L'année 2014 nous a appris quelque chose : il restait des céréales, de la farine, du sucre, du thé et une petite réserve d'eau dans la maison. Cependant, tout cela s'est avéré de peu d'utilité, car le 18 mars, nous avons été bombardés, nous avons dû nous enfuir - les portes étaient bloquées, et Vitaly nous a fait sortir, moi, ma maman-retraitée, ma tante et son mari.
C'est ainsi que nous nous sommes retrouvés dans la zone portuaire - nous y avons de la famille, mais nous sommes tombés encore plus bas. On allait chercher de l'eau dans des sources - elle était presque imbuvable, très amère, on la faisait bouillir, puis on la laissait reposer, mais les personnes âgées ont tout de même commencé à avoir des problèmes rénaux.
Il manquait de la nourriture, on la récupérait dans des maisons démolies à proximité et on est retourné plusieurs fois dans notre maison délabrée pour se ravitailler. Une boîte de ragoût coûtait 800 hryvnias, une cartouche de cigarettes - 10 000, un litre d'essence jusqu'à mille hryvnias. Mais les gens étaient prêts à payer n'importe quel prix pour s'éloigner d'au moins 20 kilomètres de Marioupol.

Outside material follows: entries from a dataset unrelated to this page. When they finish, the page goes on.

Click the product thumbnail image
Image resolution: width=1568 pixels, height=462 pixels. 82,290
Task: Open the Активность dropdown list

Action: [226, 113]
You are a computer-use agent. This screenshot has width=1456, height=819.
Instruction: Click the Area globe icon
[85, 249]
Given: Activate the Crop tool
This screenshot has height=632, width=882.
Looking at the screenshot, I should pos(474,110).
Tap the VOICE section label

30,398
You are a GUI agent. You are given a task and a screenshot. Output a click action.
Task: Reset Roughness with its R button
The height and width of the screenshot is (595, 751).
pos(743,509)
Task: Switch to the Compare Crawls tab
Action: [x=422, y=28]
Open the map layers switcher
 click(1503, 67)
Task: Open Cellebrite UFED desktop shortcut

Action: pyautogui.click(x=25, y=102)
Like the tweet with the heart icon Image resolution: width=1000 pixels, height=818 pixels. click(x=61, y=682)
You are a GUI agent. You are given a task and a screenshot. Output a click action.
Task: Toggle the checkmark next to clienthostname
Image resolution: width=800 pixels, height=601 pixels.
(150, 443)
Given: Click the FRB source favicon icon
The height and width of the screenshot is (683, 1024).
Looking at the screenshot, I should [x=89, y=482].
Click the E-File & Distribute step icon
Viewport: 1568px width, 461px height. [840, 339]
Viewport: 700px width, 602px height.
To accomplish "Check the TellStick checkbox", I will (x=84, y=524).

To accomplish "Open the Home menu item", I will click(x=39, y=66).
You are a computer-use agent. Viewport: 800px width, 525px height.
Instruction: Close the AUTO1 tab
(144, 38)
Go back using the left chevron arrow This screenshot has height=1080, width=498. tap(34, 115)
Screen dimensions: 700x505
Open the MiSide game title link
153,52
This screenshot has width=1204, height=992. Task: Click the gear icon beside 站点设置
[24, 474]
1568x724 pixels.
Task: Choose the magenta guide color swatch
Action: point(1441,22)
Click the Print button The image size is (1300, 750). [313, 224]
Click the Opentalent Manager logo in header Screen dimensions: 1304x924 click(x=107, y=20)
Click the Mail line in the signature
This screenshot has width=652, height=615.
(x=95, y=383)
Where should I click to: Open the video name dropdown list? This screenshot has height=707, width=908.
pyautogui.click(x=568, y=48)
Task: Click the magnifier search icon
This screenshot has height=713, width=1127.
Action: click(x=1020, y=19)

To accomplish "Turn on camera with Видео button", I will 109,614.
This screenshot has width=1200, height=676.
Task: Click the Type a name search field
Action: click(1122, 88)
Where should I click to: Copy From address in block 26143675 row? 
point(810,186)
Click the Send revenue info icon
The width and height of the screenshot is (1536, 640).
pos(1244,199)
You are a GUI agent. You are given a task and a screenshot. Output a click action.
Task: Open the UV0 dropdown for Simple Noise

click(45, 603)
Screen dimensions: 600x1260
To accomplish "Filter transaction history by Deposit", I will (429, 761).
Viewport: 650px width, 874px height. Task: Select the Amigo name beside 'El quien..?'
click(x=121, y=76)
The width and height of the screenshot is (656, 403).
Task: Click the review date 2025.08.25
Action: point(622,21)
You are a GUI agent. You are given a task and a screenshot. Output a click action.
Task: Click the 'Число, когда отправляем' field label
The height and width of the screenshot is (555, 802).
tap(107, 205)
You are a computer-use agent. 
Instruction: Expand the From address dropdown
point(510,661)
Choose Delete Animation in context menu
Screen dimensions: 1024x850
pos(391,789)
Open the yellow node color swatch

La connexion a disparu presque partout début mars, mais depuis un point proche de l'hôpital, Internet était parfois disponible. Quand nous nous sommes rendus à la prochaine séance de communication, le 30 mars, les bombardements ont commencé, la dernière tour a été endommagée et depuis, nous nous sommes retrouvés coupés du monde.
Sur le boulevard Primorsky, des cadavres gisaient, des vêtements, des chaussures et des gamelles pour chiens étaient éparpillés partout
Le 8 avril, notre abri dans le port a été détruit par un tir direct de mortier. Vitaly nous a fait sortir à nouveau, puis nous sommes tout simplement allés d’une maison à l’autre en damier - si l’on trouvait quelque chose qui n’était pas complètement endommagé, c'est là que nous restions. Les tirs se succédaient 24 heures sur 24, 7 jours sur 7. Artillerie, missiles de croisière, mortiers, artillerie navale –lorsqu’un navire tirait, c'était la peur au ventre. Et en plus notre carré a été incendié par des bombes au phosphore. Une fois, nous nous sommes réveillés la nuit parce qu'il faisait aussi clair que le jour, et nous avions déjà oublié ce qu'était la lumière. Le spectacle ressemblait à un feu d'artifice, et bientôt des bombes au phosphore, telles de petites lanternes, ont volé vers nous. Elles tombaient et autour d'elles brûlait ce qui en principe ne devrait pas brûler. Certains voisins ont essayé de les éteindre, mais l'eau rendait les flammes encore plus furieuses. De nombreuses maisons ont brûlé pendant la nuit.